A:架線などの導体を電気が流れる場合、電気抵抗が問題になってきます。抵抗が大きいと熱などのロスが発生し電力というエネルギーを効率良く伝達することが出来ません。パンタグラフは架線に接しているだけで、しかも滑って動きますので接触抵抗が特に大きくなります。この抵抗を減らす為には接触面積を増やす:即ちパンタグラフの数を増やすのが手っ取り早いことになります。

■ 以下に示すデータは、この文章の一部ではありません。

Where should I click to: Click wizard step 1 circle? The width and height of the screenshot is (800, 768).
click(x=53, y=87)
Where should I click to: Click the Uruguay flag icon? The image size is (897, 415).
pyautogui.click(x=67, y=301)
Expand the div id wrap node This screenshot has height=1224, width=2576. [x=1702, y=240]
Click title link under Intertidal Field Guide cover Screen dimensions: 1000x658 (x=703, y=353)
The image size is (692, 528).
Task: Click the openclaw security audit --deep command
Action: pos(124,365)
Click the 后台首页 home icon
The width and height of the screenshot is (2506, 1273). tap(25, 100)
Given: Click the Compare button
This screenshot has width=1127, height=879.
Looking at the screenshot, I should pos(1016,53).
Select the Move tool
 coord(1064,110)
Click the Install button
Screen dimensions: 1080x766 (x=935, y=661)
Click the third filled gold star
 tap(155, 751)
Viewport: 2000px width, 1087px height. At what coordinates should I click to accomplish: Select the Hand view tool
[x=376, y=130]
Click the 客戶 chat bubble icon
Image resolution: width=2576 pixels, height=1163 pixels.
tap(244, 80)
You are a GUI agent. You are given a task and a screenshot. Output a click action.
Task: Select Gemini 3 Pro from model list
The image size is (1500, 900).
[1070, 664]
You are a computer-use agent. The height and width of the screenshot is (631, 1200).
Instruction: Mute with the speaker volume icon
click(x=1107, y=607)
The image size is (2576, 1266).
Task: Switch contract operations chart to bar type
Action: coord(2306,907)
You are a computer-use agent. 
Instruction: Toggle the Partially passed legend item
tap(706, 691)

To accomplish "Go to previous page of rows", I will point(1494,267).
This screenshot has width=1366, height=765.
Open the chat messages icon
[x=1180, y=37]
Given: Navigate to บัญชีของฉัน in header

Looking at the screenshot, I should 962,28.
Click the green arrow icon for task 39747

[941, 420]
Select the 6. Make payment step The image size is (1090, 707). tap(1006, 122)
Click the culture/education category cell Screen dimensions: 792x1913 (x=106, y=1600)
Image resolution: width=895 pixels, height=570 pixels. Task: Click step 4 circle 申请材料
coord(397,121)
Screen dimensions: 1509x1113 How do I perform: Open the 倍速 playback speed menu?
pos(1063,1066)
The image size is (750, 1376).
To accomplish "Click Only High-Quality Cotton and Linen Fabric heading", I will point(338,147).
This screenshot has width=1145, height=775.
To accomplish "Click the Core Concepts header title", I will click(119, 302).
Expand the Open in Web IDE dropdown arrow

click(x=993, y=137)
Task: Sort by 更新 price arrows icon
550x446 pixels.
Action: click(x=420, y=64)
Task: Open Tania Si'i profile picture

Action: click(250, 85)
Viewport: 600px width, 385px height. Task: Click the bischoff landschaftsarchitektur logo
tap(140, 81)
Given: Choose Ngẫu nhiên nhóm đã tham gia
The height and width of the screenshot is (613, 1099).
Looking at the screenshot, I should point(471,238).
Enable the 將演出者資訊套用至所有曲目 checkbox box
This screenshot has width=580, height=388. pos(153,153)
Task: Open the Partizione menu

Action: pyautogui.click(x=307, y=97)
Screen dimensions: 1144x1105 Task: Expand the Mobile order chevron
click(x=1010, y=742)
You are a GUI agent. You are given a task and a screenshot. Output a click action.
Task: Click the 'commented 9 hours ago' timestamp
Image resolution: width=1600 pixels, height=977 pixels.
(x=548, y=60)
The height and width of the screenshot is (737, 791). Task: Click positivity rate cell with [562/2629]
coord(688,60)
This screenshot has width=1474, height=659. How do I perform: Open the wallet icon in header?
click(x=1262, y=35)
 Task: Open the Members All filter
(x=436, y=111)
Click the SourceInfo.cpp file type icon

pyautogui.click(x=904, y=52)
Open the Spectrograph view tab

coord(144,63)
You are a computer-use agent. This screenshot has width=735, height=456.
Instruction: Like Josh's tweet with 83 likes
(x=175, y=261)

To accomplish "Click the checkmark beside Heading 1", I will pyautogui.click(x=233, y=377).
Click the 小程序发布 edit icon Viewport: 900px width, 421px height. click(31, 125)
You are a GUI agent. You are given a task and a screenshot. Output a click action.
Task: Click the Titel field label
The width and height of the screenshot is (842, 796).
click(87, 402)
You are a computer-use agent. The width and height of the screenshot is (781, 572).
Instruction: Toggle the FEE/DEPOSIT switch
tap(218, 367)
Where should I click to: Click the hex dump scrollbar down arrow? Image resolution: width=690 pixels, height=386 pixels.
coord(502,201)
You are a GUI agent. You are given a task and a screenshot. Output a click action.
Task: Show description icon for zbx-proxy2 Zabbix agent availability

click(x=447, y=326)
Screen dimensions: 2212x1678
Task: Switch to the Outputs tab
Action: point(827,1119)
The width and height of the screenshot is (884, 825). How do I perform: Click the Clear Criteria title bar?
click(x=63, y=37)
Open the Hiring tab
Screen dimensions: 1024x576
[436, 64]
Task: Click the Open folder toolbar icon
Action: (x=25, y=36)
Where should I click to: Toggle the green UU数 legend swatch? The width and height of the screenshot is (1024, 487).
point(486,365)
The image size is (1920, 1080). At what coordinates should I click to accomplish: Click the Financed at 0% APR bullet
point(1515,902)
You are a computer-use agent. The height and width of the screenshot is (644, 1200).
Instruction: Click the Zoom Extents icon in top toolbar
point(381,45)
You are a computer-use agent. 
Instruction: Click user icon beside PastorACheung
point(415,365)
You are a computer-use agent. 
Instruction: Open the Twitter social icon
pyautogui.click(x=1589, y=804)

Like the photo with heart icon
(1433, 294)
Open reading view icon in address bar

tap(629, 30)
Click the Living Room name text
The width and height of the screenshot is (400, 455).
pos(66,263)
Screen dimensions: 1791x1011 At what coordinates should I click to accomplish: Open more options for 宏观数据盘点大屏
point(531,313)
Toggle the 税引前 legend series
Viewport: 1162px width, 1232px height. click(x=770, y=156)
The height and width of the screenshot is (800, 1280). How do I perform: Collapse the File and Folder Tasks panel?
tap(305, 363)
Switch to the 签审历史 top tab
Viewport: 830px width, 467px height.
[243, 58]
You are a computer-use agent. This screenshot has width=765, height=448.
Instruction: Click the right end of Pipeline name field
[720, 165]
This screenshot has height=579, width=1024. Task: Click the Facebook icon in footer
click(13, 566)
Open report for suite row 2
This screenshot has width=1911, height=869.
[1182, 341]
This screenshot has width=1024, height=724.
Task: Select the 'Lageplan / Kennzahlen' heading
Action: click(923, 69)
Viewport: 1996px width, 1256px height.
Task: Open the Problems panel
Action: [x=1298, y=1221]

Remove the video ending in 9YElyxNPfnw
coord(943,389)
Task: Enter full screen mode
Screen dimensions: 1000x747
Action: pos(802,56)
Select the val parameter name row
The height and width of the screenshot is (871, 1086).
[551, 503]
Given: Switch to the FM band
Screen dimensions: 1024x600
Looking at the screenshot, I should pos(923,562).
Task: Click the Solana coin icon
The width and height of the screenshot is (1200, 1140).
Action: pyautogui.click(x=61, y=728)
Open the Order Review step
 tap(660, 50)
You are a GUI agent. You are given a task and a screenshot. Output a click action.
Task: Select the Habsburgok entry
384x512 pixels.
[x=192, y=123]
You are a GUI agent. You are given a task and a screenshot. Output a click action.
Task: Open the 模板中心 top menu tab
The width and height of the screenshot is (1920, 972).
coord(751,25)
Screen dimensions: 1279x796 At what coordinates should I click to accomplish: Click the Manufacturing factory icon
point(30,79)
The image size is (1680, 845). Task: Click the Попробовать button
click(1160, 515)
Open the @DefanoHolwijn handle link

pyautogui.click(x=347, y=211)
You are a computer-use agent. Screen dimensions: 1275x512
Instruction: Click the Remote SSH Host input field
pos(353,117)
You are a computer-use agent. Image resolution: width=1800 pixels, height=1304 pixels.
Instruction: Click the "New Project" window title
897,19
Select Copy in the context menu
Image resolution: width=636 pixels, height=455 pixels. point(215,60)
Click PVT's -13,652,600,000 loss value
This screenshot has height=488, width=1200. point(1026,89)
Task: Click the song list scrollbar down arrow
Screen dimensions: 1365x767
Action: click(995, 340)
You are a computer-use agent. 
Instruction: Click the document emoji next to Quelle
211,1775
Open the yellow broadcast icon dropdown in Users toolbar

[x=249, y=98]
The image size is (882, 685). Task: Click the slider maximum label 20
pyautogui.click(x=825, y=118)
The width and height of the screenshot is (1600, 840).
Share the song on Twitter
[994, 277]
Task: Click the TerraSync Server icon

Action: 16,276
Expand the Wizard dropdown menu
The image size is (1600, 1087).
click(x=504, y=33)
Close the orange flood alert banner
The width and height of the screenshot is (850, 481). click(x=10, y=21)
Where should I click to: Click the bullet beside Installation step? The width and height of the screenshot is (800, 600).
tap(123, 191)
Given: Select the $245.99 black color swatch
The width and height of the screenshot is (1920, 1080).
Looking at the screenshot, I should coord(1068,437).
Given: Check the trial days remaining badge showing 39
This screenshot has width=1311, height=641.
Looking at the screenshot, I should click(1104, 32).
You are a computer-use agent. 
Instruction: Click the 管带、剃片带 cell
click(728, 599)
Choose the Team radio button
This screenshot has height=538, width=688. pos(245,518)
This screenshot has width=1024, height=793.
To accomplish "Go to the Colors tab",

電気抵抗(r)によるエネルギーのロス(Q)は電流(I)に比例(Q=Ir^2)しますので、集電時の電流を減らせばロスも減ります。また、同じエネルギーを伝達するのに電圧を上げれば電流は少なくて済みます。交流区間でパンタグラフが1基で問題ないのは、電圧が高い為です。ところが、直流はあまり高電圧には出来ません。詳しくは省きますが、遮断が困難などの理由があります。交流20000Vに対し直流は600Vとか750Vが主流でした。家庭に送られてくる電力が交流であることからも分かるように、送電という観点からは交流の方が都合いいのです。電圧が低い直流だと架線自身の電気抵抗による電圧降下が大きくなり、それを補正するための変電所の数が多く必要になります。さらに交流に比べて直流用変電所は構造が複雑で費用も掛かりますので、直流電化は益々建設費が高くつくということになります。近年では直流でも電圧を高くする傾向にあります(それでも1500Vと交流に比べて低いですが)。また、チョッパ制御などで電動車の効率が上がっている、即ち少ない電流で大きなパワーが得られるようになってきていますので、最近の車両はパンタグラフが1つの電動車に付き1基の物がほとんどになっています。しかし機関車の場合、大パワー・大電流が必要ですので、パンタグラフは2基になっているようです。